OCTOBER 18, 2025

Dear Friends,

We are pleased to invite you to a timely and thought-provoking lecture by Daniel De Varona Brennan, the 2025–2026 Hawaiʻi Congressional Papers Collection Research Fellow.  The lecture “Honorable Men and Rogue Elephants: The Origins and Implications of Congressional Oversight of the CIA” will be held on Saturday, October 18, 2025 from 2:00 – 3:30 PM HST at University of Hawaiʻi at Mānoa – Hamilton Library, Room 301.  You may also join virtually via Zoom.

To attend in person, please register by sending an email to archives@hawaii.edu with your name and those of your guests, if you will be bringing anyone else.

To join by Zoom – please click here to register prior to the event.

Brennon will be visiting Hawaii and using Senator Inouye’s papers that are housed in the UH Congressional Papers Archive at Hamilton Library as part of this research.
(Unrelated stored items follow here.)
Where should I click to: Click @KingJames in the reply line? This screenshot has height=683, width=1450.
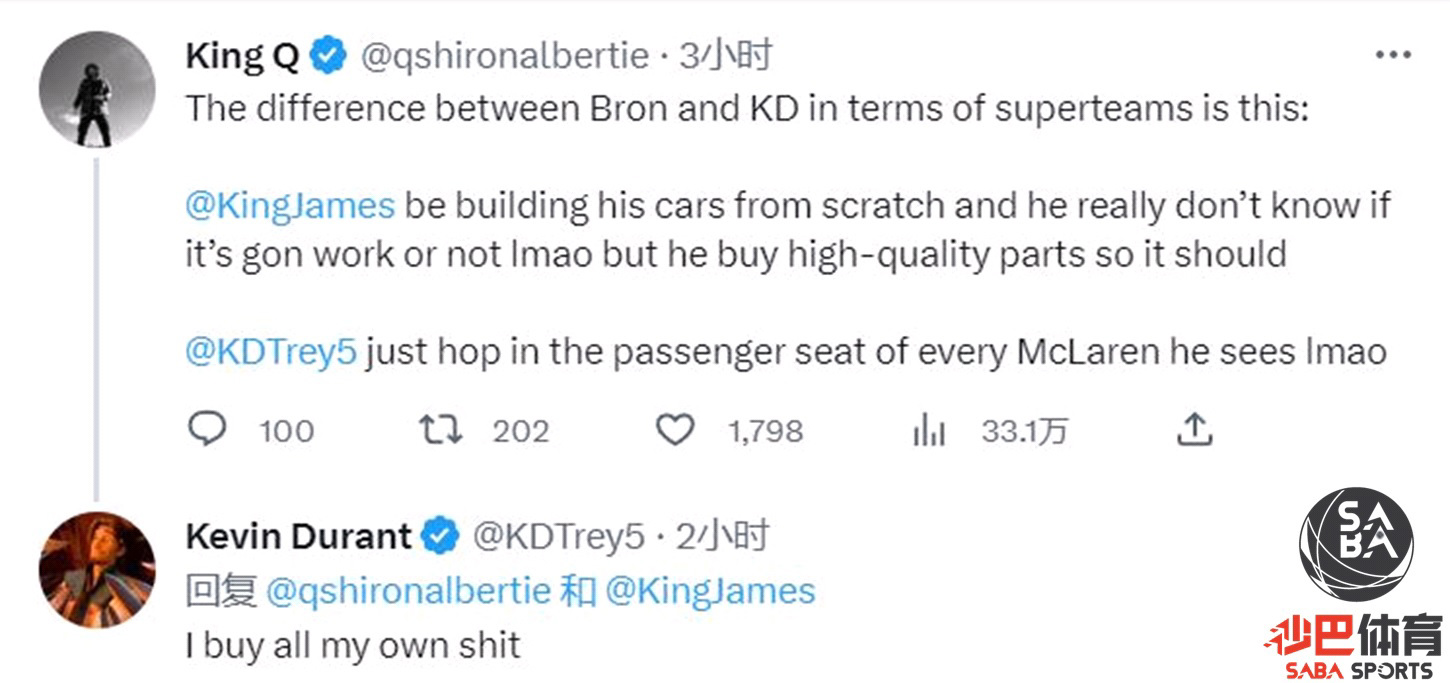[x=711, y=591]

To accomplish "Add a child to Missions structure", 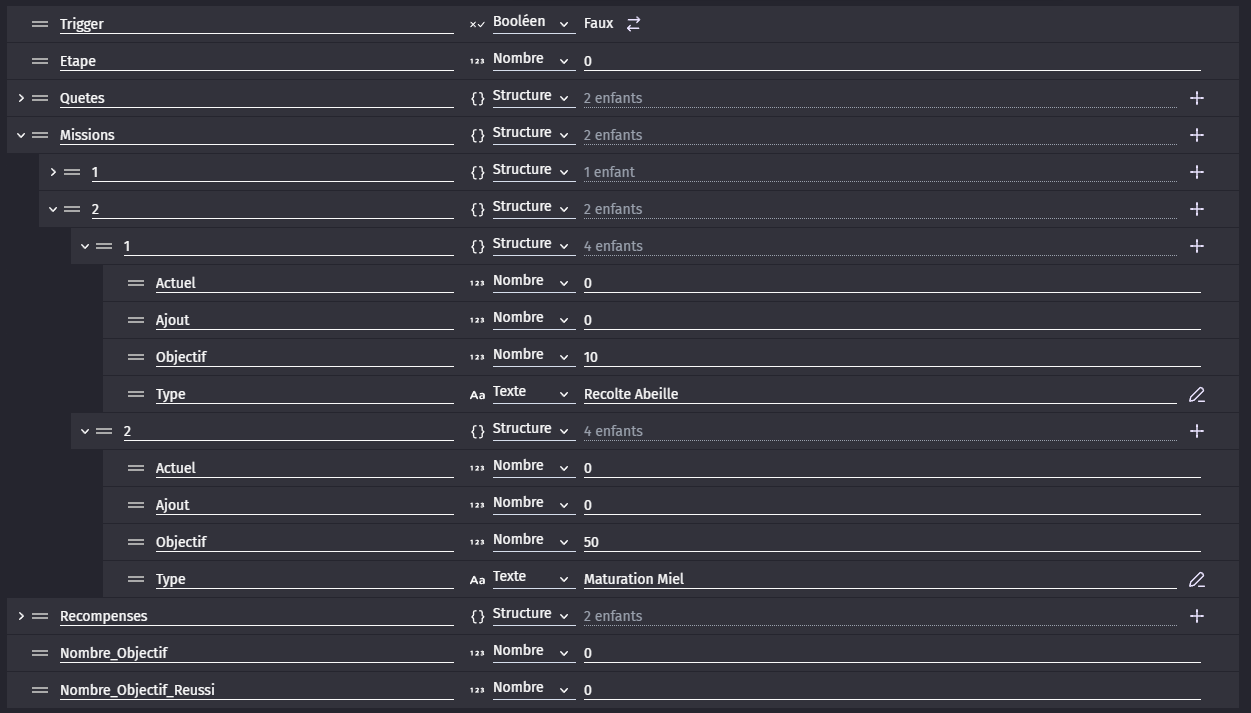I will pos(1197,135).
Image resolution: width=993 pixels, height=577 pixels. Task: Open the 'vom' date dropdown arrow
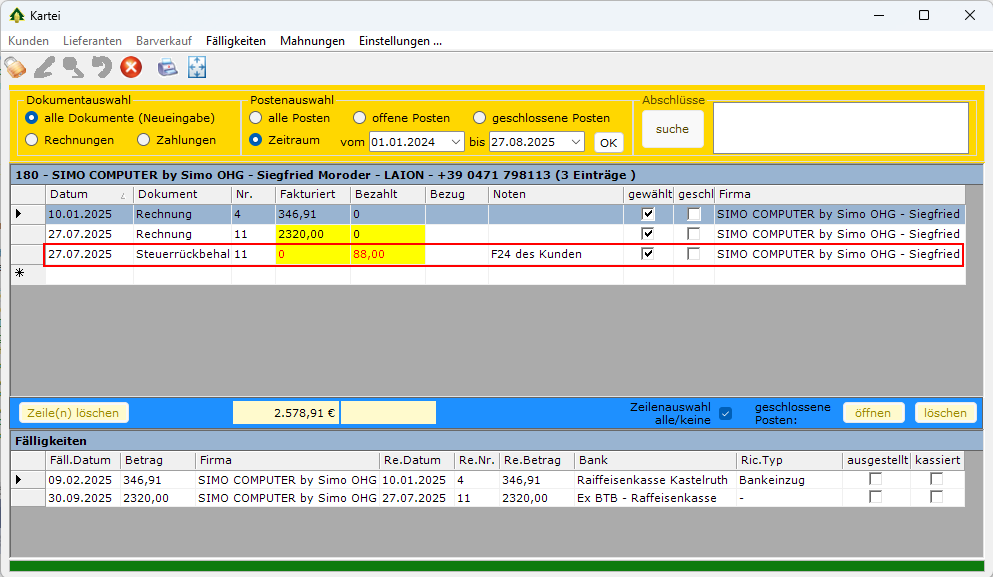coord(456,142)
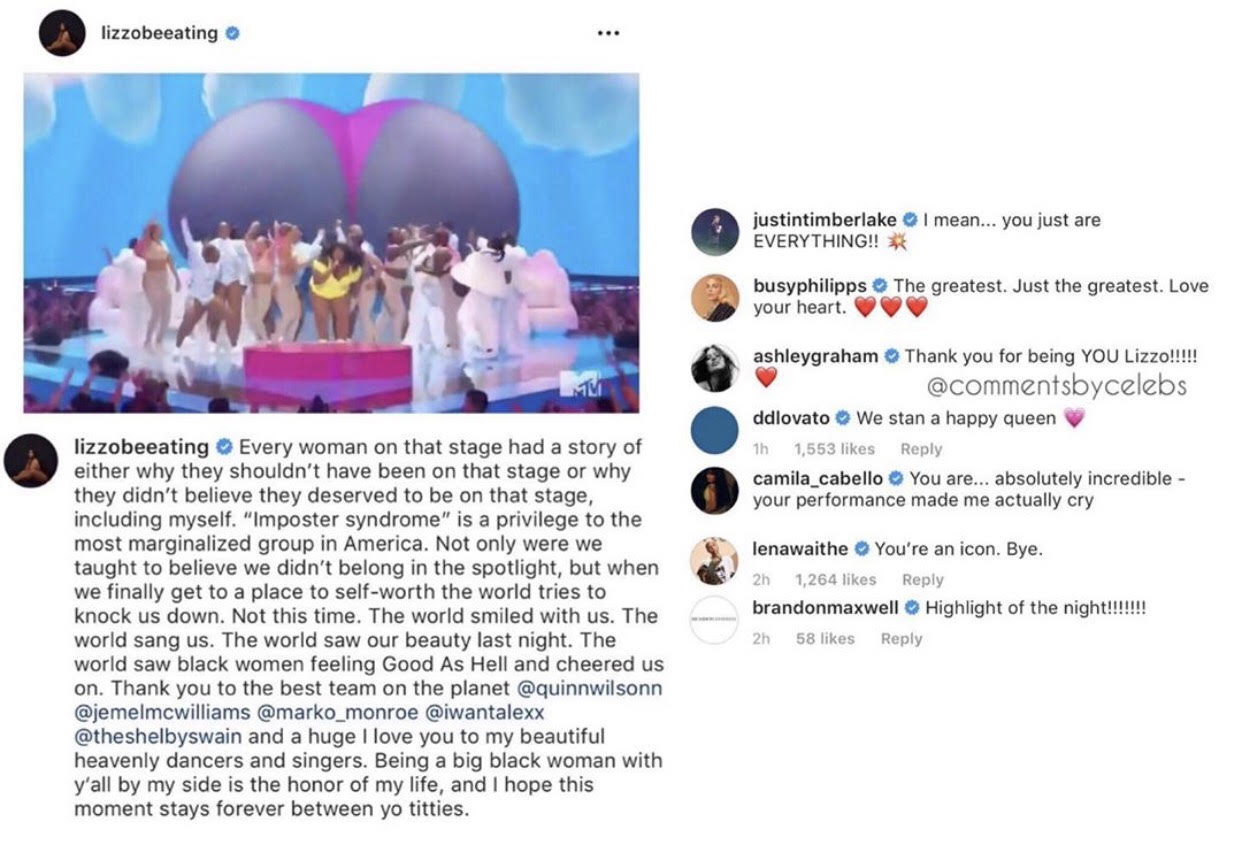Open justintimberlake's profile picture

(716, 233)
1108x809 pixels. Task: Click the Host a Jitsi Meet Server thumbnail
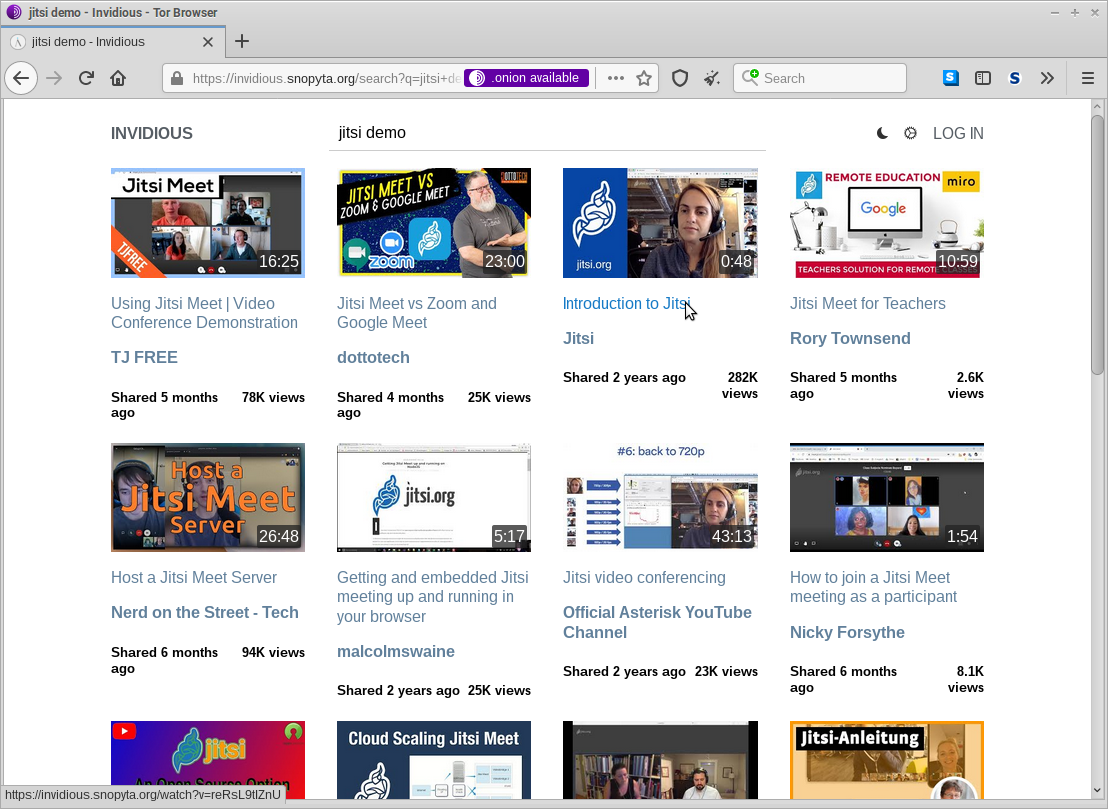[208, 497]
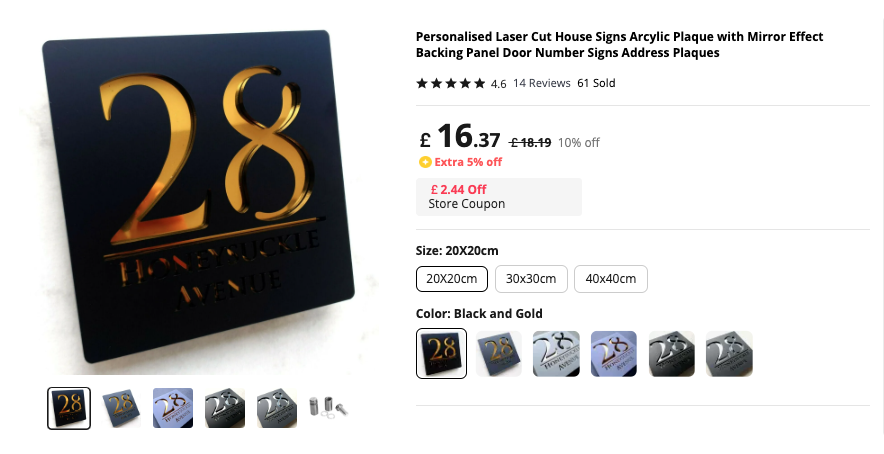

This hybrid event will explore how the U.S. Congress, in the wake of the 1947 National Security Act, asserted oversight over the intelligence community. Brennan will highlight the pivotal role that Senator Daniel K. Inouye played as the first Chairman of the Senate Select Committee on Intelligence, shaping a framework of accountability that endures to this day.

About the Speaker:

Daniel De Varona Brennan is a Predoctoral Fellow with the America in the World Consortium at the Henry A. Kissinger Center for Global Affairs at Johns Hopkins University’s School of Advanced International Studies. He is also a DPhil Candidate at Oriel College, University of Oxford. His dissertation examines the emergence and evolution of U.S. Congressional Oversight of Intelligence during the Cold War.

This program is co-sponsored by the University of Hawaiʻi at Mānoa Hamilton Library, the UH College of Social Sciences, and the Daniel K. Inouye Institute.

We hope you will join us in this meaningful conversation, continuing Senator Inouye’s legacy of thoughtful leadership, integrity, and service.